Given data >>

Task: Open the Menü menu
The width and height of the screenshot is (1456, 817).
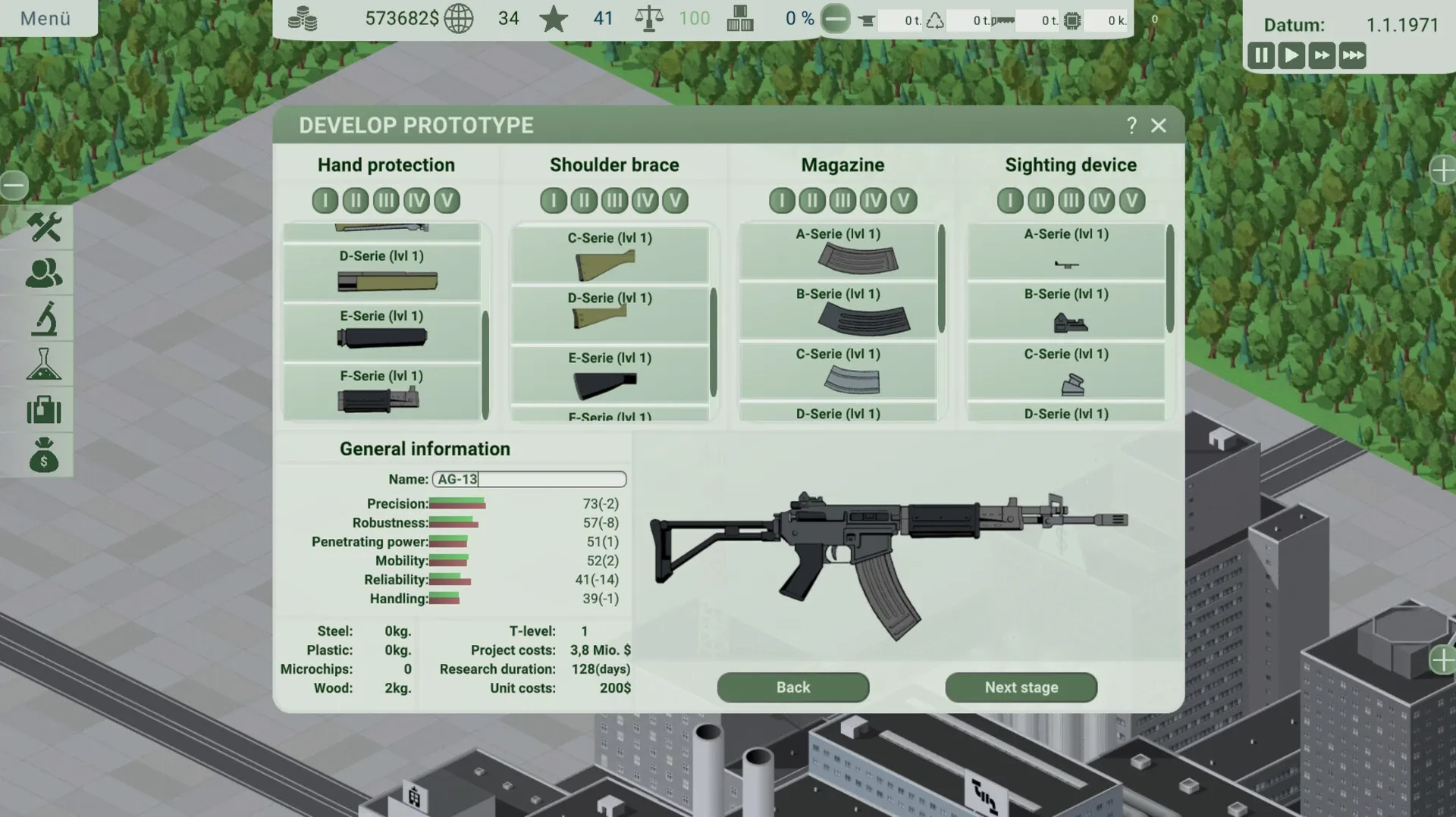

...

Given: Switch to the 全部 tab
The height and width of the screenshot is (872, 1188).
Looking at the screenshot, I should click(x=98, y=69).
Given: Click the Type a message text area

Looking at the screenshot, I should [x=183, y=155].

Your task >> Look above for the line with "Task: Open the Menü menu" and the line with "The width and"; transcribe both and all lines in between, exactly, and nothing else.

Result of this task >>
Task: Open the Menü menu
The width and height of the screenshot is (1456, 817).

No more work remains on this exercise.